Editor & Publisher’s obsession with Ann Coulter borders on the absurd and ridiculous. Coulter would have long ago faded into distant memory, if not for E&P and a few dozen Coulter groupies infatuated with her trampy look, vile mouth and hate of liberals.
Here’s a few things you could better spend your time doing:
A) Investigate the real reasons for the lack of diversity in journalism, and why most blacks and minorities believe the media to be the most prejudiced institution in America.
B) Write about the failure of the Fourth Estate to hold the most criminal administration in U.S. history to account. In fact, the media has never reported on the fact that the Bush administration said in 2001 that Iraq’s reconstruction would not require sustained aid, and oil revenues from Iraq would pay for the cost of the war. Everybody knows about the oft-told “weapons of mass destruction” lie, but what about the dozens of other lies.
There are hundreds of other issues in journalism that need more attention than a columnist who should be ignored. But obviously, someone at E&P is fixated with this vain vixen.
Wesley R. Brown
Little Rock, Ark.
Paris to the Moon
Is there any way we could convince the AP to extend the ban on Paris Hilton indefinitely?
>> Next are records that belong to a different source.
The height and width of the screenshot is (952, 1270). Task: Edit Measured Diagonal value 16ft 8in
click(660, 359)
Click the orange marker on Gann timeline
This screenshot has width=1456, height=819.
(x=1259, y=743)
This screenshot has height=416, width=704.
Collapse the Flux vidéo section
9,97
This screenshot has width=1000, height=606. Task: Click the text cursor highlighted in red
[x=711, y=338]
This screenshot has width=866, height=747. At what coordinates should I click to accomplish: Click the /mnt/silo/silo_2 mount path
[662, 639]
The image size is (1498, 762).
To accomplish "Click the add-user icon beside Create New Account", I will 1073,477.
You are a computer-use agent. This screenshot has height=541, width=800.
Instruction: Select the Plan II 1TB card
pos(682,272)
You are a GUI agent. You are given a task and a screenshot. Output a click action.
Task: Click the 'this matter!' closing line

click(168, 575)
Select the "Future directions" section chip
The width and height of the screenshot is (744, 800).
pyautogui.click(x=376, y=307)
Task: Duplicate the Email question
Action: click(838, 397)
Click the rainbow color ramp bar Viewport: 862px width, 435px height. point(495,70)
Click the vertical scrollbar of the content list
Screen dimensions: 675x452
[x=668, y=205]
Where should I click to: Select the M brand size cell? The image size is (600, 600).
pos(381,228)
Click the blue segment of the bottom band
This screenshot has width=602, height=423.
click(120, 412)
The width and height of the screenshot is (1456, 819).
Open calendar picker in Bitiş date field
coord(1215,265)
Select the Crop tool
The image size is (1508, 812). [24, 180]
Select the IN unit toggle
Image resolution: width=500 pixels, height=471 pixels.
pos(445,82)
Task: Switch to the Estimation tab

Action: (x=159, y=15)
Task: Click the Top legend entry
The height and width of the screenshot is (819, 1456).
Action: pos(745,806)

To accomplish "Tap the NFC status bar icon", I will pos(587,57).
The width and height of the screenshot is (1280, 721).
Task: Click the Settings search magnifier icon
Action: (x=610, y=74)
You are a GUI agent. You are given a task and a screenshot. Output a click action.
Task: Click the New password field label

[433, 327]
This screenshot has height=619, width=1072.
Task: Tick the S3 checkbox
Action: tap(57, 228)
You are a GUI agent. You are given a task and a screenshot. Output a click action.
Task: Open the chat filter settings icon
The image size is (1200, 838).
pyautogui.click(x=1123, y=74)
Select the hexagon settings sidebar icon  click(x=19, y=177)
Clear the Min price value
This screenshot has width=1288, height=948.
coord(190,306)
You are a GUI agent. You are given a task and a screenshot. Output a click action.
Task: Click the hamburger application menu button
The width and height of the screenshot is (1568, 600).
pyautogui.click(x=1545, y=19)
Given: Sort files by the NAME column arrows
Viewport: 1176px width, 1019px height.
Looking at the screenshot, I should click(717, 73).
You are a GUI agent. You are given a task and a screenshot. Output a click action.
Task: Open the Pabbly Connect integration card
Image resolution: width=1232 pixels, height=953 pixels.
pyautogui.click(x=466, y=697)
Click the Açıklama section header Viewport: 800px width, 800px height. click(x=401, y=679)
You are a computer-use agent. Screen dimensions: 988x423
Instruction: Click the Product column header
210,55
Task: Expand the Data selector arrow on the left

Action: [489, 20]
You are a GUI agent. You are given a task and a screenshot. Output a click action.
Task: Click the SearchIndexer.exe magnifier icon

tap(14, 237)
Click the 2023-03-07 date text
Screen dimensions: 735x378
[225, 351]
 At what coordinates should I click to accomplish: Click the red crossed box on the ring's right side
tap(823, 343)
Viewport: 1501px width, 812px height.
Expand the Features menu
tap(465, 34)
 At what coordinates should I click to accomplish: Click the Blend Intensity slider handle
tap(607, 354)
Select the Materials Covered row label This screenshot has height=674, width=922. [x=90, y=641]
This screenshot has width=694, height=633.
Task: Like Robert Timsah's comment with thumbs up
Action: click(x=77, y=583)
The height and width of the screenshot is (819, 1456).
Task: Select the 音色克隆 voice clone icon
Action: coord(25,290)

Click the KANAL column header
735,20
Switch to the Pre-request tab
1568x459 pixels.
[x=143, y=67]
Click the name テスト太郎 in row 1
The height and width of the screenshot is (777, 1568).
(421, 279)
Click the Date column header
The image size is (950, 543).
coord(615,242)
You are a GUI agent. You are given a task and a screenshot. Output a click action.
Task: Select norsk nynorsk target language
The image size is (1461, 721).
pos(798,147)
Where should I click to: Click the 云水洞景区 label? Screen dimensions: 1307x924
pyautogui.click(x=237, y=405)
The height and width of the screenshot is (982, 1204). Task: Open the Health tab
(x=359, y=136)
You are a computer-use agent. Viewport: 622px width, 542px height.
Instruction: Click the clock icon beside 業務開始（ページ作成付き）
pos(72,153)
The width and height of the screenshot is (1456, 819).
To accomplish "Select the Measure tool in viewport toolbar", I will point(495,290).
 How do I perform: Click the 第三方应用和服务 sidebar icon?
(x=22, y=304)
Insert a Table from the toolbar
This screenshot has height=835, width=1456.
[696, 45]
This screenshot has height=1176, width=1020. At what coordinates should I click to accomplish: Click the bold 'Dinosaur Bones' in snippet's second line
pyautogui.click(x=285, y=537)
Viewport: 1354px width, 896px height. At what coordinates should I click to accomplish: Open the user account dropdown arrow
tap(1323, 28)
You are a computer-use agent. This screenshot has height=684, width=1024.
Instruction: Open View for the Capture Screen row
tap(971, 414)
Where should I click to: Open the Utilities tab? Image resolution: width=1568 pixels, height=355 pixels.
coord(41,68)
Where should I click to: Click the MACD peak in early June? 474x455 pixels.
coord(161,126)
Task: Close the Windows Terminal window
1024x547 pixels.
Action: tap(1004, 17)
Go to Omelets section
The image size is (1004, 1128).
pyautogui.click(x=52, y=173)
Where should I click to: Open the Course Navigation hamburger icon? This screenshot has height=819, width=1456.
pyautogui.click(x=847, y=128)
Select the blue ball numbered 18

I am so sick of seeing this “Paris-ite” live off of the money she gets from media attention. She has no skills (well, none we can talk about), and with all of her family money, she could be actually doing something constructive to help people less fortunate or to make this a better world instead of trying every sleazy attempt she can think of to attract media attention and elevate her own fame.
I would love to see the media have the guts and principles to actually ignore this pathetic girl and stop catering to her over-inflated ego, which is fed by seeing herself in every magazine, newspaper, and tabloid that will cover her for doing something trashy or stupid. Maybe then she would just fade into the background and allow the media to cover some real news. But I doubt the AP or any other media has the integrity to do that long-term because basically you are all just as co-dependent on her as she is on you!